## Pointing records for text and elements

____

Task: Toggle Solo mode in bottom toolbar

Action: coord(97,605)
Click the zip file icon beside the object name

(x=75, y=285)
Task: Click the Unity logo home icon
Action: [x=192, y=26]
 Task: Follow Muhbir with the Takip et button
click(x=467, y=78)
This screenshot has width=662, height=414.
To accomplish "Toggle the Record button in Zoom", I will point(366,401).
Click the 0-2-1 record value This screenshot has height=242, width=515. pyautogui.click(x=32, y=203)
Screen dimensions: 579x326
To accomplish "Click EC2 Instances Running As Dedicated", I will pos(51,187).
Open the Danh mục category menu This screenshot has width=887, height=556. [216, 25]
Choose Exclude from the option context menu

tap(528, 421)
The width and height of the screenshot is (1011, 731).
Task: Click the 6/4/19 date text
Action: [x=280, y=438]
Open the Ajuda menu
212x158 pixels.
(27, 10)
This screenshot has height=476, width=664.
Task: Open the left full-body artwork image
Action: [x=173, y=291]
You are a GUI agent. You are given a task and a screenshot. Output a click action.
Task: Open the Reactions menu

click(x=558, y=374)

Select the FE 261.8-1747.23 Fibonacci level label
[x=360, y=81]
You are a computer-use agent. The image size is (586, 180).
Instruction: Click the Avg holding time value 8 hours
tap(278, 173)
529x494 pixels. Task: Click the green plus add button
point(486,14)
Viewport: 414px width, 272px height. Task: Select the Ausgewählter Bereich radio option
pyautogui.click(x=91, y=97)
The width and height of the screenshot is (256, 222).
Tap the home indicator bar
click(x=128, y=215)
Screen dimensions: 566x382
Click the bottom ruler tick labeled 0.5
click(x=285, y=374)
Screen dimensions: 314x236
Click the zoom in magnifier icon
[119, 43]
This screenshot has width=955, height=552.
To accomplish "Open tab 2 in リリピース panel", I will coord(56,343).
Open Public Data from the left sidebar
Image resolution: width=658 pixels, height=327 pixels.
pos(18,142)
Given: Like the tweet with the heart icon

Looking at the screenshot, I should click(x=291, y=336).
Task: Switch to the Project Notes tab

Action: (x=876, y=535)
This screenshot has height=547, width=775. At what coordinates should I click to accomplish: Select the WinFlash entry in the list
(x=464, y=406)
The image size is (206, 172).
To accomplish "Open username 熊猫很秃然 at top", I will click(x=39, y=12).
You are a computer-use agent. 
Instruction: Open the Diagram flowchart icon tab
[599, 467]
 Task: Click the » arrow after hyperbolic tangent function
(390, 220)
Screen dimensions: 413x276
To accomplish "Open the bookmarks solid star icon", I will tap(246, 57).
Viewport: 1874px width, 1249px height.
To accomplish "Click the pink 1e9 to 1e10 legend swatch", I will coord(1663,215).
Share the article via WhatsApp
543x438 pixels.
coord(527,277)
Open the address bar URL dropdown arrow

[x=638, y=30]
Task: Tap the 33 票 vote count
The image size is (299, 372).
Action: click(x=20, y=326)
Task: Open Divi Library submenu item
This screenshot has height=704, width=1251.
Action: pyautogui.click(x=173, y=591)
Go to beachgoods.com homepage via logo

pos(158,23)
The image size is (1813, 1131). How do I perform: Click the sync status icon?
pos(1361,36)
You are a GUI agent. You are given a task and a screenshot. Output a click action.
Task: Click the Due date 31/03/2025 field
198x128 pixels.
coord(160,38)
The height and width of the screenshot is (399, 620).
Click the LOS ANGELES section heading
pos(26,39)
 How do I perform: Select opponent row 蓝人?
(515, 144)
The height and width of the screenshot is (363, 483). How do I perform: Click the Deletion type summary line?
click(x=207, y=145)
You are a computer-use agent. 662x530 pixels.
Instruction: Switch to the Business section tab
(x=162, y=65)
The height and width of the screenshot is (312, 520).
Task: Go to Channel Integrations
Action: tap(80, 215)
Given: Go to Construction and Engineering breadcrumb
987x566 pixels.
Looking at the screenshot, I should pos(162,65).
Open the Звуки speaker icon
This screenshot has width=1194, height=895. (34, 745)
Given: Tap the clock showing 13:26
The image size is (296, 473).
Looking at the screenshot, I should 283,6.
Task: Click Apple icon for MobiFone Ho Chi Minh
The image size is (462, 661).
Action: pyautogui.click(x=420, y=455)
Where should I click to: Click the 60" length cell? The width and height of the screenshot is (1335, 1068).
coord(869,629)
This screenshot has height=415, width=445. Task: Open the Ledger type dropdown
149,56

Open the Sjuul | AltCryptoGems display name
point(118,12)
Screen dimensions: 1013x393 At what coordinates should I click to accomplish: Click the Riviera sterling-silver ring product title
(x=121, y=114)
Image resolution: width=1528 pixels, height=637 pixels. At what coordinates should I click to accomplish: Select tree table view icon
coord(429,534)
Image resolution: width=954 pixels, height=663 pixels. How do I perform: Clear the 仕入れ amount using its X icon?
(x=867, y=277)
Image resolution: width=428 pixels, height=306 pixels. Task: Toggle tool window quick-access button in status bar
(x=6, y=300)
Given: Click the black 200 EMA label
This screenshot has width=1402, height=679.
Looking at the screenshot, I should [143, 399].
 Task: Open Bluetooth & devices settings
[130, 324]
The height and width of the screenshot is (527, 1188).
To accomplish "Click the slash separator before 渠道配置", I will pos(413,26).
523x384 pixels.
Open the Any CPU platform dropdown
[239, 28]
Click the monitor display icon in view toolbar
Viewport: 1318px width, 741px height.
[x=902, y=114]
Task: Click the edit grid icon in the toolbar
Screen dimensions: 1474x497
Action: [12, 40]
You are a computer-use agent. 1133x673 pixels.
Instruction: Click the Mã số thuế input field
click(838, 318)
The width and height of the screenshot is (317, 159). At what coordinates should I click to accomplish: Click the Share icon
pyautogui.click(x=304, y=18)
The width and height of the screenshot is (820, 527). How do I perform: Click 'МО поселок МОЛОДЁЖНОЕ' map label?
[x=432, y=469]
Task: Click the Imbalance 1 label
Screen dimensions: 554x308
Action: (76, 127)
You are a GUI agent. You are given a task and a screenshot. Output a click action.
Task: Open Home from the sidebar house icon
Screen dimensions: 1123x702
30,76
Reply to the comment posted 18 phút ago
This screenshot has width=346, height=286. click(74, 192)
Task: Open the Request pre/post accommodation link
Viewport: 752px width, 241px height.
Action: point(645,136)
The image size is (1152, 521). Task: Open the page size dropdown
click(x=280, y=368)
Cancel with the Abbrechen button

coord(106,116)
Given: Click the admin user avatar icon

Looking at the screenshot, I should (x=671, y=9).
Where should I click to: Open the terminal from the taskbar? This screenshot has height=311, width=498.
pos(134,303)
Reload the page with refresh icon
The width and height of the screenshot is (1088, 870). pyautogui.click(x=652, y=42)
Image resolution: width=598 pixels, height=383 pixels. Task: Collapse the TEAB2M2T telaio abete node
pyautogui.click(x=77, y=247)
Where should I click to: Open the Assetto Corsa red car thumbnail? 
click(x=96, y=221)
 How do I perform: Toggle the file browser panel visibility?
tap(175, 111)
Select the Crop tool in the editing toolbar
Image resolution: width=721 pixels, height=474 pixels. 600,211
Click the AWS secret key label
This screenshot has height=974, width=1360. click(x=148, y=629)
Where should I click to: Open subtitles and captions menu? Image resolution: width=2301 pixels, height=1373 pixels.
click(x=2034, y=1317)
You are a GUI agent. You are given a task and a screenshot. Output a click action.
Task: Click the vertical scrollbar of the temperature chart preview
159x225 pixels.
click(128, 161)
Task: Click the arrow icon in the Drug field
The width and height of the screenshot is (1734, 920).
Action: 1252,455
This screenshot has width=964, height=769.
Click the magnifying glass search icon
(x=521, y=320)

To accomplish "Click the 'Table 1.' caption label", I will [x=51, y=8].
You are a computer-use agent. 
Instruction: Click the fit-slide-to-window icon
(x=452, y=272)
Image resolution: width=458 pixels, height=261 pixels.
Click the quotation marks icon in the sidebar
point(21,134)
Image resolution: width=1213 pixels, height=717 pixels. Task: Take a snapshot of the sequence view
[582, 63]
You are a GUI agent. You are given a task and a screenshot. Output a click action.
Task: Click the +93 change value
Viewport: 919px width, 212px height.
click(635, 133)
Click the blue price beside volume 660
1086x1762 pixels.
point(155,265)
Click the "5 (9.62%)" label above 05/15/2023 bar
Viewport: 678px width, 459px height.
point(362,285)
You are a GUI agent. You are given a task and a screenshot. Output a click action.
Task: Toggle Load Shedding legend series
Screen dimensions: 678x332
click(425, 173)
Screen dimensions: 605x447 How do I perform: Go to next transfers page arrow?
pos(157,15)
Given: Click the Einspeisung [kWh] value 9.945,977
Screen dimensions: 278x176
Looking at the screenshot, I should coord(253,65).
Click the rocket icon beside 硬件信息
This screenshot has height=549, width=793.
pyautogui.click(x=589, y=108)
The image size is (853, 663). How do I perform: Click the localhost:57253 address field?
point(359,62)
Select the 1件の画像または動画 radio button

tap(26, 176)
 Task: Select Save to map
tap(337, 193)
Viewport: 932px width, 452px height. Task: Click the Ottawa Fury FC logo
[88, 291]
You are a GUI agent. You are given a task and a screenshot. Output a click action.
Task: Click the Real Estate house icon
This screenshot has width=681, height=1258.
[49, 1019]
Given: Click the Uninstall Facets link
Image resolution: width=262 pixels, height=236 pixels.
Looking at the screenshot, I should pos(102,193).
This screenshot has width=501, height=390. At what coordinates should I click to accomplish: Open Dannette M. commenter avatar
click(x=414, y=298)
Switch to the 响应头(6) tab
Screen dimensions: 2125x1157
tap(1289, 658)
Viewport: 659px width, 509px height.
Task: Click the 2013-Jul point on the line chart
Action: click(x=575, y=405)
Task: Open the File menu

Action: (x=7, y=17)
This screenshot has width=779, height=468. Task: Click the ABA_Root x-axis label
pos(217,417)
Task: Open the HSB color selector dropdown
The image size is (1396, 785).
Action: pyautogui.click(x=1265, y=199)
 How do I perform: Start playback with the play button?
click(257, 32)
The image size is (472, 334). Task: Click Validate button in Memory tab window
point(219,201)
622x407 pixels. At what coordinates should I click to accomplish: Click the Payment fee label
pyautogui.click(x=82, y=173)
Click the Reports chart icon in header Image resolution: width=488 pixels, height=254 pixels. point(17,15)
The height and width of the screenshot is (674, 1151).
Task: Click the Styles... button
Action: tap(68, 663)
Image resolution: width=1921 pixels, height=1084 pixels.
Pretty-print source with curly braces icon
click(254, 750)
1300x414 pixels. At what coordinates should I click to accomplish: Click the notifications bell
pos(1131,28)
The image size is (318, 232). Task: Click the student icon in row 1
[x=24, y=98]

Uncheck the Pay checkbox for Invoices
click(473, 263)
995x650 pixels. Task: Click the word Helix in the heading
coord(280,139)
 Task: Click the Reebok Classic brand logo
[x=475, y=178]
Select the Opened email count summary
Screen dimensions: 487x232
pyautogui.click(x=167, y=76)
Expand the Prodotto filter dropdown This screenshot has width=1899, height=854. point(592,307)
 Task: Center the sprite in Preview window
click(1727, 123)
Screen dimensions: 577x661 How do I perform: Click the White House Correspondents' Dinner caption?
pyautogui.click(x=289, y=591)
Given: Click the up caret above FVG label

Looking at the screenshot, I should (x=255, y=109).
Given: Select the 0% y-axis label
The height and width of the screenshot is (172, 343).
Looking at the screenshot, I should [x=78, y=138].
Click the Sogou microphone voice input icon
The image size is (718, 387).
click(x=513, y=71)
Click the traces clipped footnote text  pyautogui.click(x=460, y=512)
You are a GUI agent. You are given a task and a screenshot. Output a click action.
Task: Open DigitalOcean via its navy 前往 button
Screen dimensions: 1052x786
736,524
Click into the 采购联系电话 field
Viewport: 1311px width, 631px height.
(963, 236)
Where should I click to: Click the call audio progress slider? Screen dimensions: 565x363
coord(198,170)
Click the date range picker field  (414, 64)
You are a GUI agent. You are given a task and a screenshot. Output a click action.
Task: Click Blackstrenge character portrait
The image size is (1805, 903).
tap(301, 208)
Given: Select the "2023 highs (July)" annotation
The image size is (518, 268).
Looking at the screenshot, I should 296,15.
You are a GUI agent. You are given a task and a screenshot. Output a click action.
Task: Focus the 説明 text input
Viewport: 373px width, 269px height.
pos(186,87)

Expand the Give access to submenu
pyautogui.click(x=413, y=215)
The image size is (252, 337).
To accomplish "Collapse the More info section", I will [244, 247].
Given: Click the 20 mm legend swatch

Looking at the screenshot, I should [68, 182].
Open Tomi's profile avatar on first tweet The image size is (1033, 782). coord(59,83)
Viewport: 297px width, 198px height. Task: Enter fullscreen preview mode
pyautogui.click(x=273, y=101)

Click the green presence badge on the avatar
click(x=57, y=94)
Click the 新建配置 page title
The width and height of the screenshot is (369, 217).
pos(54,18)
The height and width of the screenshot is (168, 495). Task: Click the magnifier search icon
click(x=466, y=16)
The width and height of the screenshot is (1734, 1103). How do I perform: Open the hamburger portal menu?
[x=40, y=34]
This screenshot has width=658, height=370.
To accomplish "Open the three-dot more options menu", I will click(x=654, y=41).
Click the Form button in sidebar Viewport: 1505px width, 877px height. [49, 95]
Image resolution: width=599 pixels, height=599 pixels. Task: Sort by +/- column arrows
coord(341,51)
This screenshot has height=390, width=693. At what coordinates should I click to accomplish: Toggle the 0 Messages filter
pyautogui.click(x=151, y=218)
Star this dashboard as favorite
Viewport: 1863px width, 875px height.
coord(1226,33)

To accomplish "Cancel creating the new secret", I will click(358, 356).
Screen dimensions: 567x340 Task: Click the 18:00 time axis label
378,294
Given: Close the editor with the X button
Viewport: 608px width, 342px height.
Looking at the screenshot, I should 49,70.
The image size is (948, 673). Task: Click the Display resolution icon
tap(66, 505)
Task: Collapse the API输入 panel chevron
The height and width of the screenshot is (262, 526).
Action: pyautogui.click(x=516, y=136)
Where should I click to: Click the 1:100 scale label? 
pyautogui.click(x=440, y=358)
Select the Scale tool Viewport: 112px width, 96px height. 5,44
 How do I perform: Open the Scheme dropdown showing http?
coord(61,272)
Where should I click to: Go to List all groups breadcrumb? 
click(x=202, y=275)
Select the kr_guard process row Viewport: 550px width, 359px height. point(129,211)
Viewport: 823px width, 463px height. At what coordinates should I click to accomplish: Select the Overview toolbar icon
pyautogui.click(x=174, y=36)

____

## DIRECTIONS FOR THIS TASK
Output the rows in the part that opens with the line containing "This screenshot has height=390, width=693." and closes with the line containing "will click(358, 356)." as a JSON list of strings, one string per line, with blank lines left out. Include both of those end lines.

## ANSWER FOR THIS EXERCISE
[
  "This screenshot has height=390, width=693. At what coordinates should I click to accomplish: Toggle the 0 Messages filter",
  "pyautogui.click(x=151, y=218)",
  "Star this dashboard as favorite",
  "Viewport: 1863px width, 875px height.",
  "coord(1226,33)",
  "To accomplish \"Cancel creating the new secret\", I will click(358, 356)."
]